図7において、横軸は運転角度(クランク角度)を示しており、縦軸はモータ負荷トルクを示している。また運転角度は、膨張室11の容積が最も大きいときの角度を0°としている。なお、従来のGM冷凍機としては、分岐配管及びアシスト空間を設けてない点を除き、他の構成は本実施形態に係るGM冷凍機と同じ構成のものを用いた。
【0069】
運転角度が0°から約180°の範囲では、本願モータ負荷トルクAは従来モータ負荷トルクBよりも小さくなっている。これは、本実施形態に係るGM冷凍機では、前記のようにアシスト空間41に供給された作動ガスの圧力がディスプレーサ3を上方向に向けて移動付勢するアシスト力として作用し、これによりモータ15に印加されるモータ負荷トルクは低減されることに起因している。
【0070】
これに対し、運転角度が約180°から約360°の範囲では、本願モータ負荷トルクAは従来モータ負荷トルクBよりも大きくなっている。

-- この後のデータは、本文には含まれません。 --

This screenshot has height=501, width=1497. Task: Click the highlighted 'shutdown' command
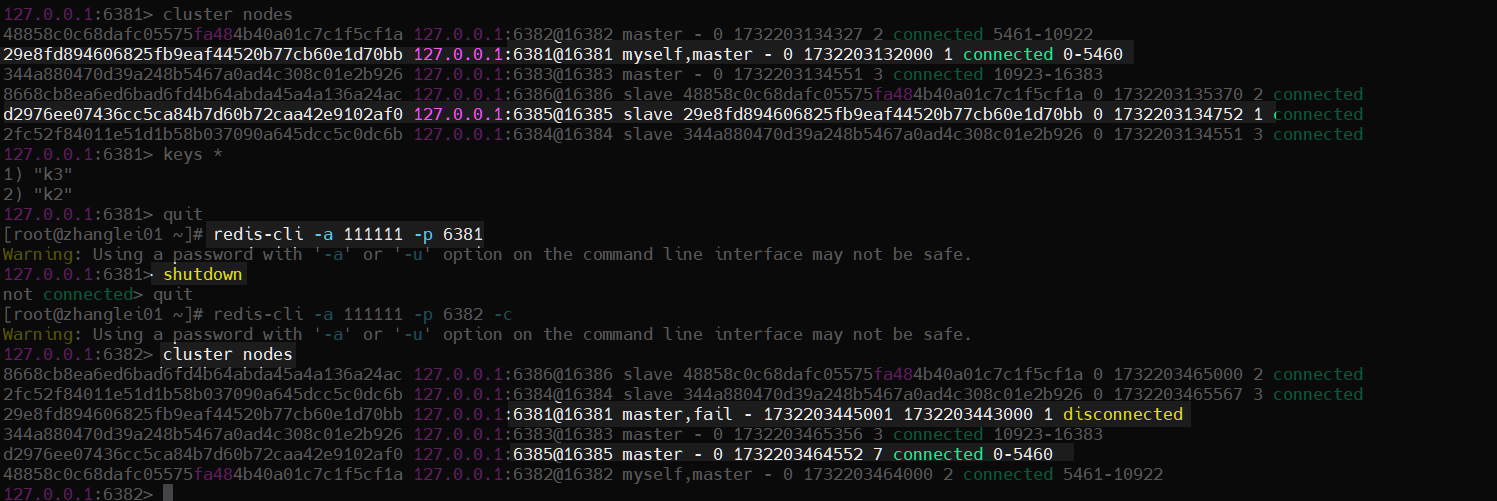203,274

これは、本実施形態に係るGM冷凍機では、アシスト空間41に対して作動ガスは常時供給されるため、ディスプレーサ3が矢印Z2方向に移動する場合(膨張室11の容積が大きくなる方向にディスプレーサ3が移動する場合)においては逆にモータ負荷として印加されることになる。
【0071】
ここで、モータ負荷トルクのトルクピーク値(モータ負荷トルクの最も大きな値)に注目すると、いずれのモータ負荷トルクA,Bも、運転角度が約90°においてピークを有している。本願モータ負荷トルクのトルクピーク値をP1とし、従来モータ負荷トルクのトルクピーク値をP2とするとP2>P1となっており、本願モータ負荷トルクのトルクピーク値P1は従来モータ負荷トルクのトルクピーク値P2に対して約3/5程度に低減している。
【0072】
モータ15において最も同期脱出が発生しやすいのは、モータ負荷トルクが最も大きいピーク時である。よって
図7に示す結果より、GM冷凍機に分岐配管40とアシスト空間41を設けることにより、ピーク時におけるモータ負荷トルクが低減されることが実証された。よって、本実施形態に係るGM冷凍機によれば、モータ15に同期脱出(スリップ)が発生することを確実に防止することが可能となる。
【0073】
一方、運転角度が約180°から約360°の範囲では、本願モータ負荷トルクAは従来モータ負荷トルクBよりも大きくなっている。これは、モータ15及びスコッチヨーク機構22がディスプレーサ3を移動させようとする方向と、アシスト空間41に供給された作動ガスによるアシスト力の作用方向が逆方向になることによる。これにより、本実施形態においては、運転サイクル中のモータ負荷トルクのピーク値を抑制することができる。
【0074】
図8は、本実施形態に係るGM冷凍機の姿勢を各種変更した場合における、アシスト空間41内の圧力(アシスト空間圧力)と同期脱出電圧との関係を示している。
【0075】
なお、同図に示すアシスト空間圧力−同期脱出電圧特性は、
図1に示すようなディスプレーサがスコッチヨーク機構の下部に位置するGM冷凍機の特性である。
【0076】
またGM冷凍機の姿勢としては
図1に示す状態を0°とし、これより90°回転させた状態、150°回転させた状態、及び180°回転させた状態の各状態を選定し、それぞれについ
てアシスト空間圧力と同期脱出電圧を調べた。このGM冷凍機の姿勢を示す各角度を、以下の説明では姿勢角度というものとする。
【0077】
ここで上記の同期脱出電圧とは、モータ15の出力トルクとモータ15に要求されている必要トルクが等しくなっているときに当該モータ15に印加されている電圧をいう。
【0078】
モータ15の出力トルクは、印加する電圧の増大に比例して増大する。また必要トルクとは、GM冷凍機を正常に運転するためモータ15に要求されるトルク(例えば、ディスプレーサ3a,3bやスコッチヨーク機構22等を駆動するトルク等)である。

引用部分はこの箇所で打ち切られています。